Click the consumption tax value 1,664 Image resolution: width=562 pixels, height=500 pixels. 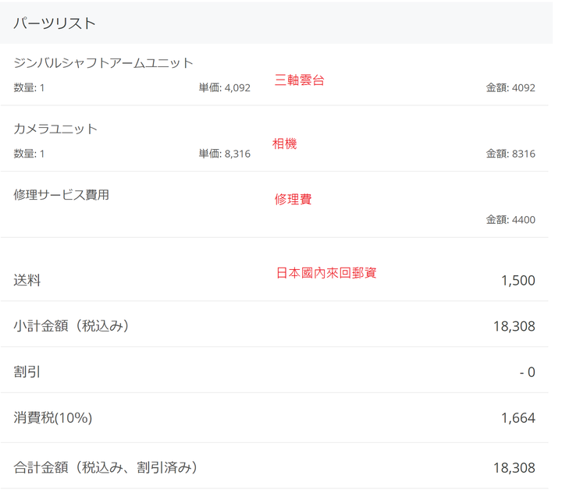click(x=518, y=418)
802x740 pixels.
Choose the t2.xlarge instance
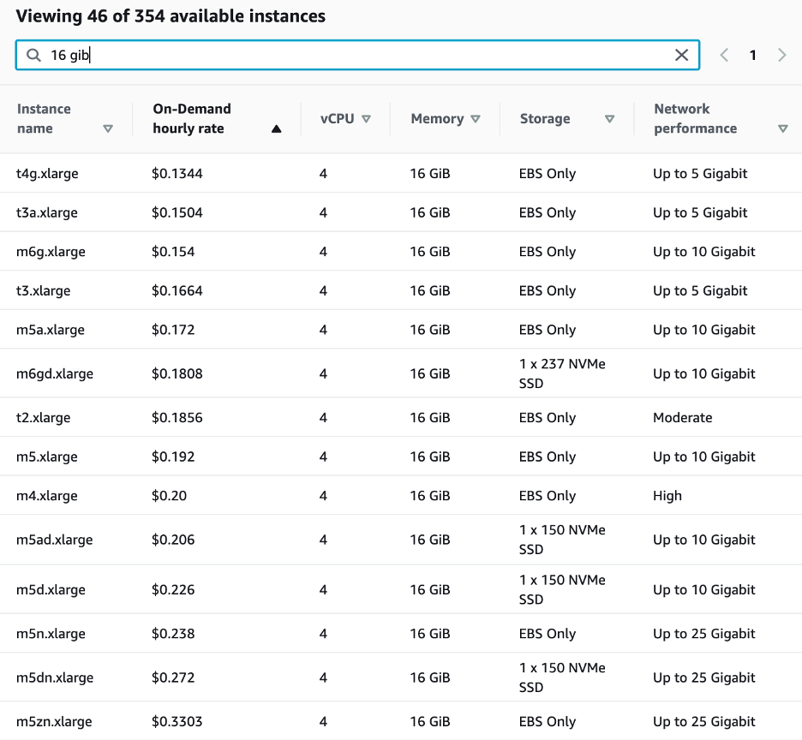[43, 418]
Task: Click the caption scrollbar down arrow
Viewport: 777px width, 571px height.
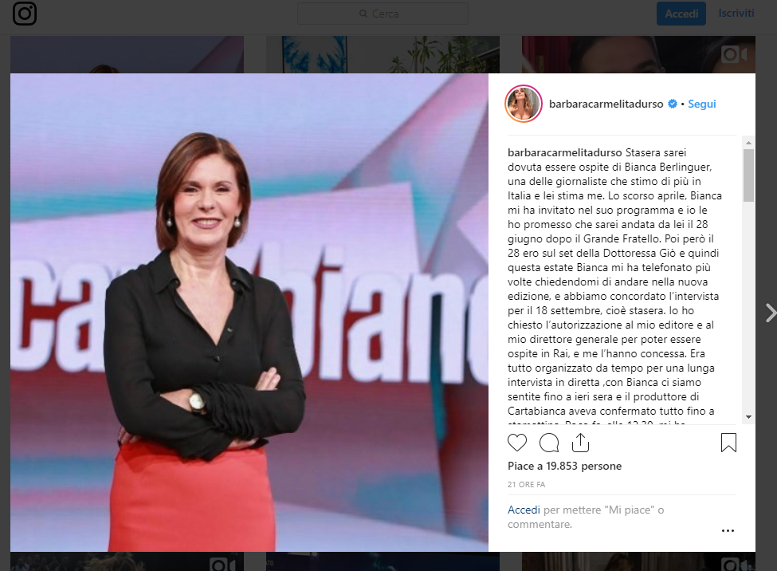Action: pyautogui.click(x=748, y=417)
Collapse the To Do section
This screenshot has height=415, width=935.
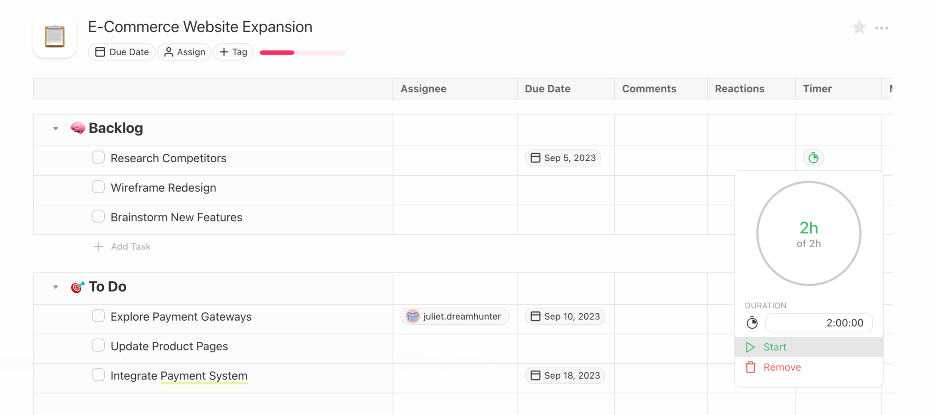tap(55, 286)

### 課題の目的
「Collapse the To Do section」を含む行から資料の最後の行までを、両端の行も含めて一字一句違えずに書き写してください。画像は答えに入れないでください。

### 最終結果
Collapse the To Do section
This screenshot has height=415, width=935.
tap(55, 286)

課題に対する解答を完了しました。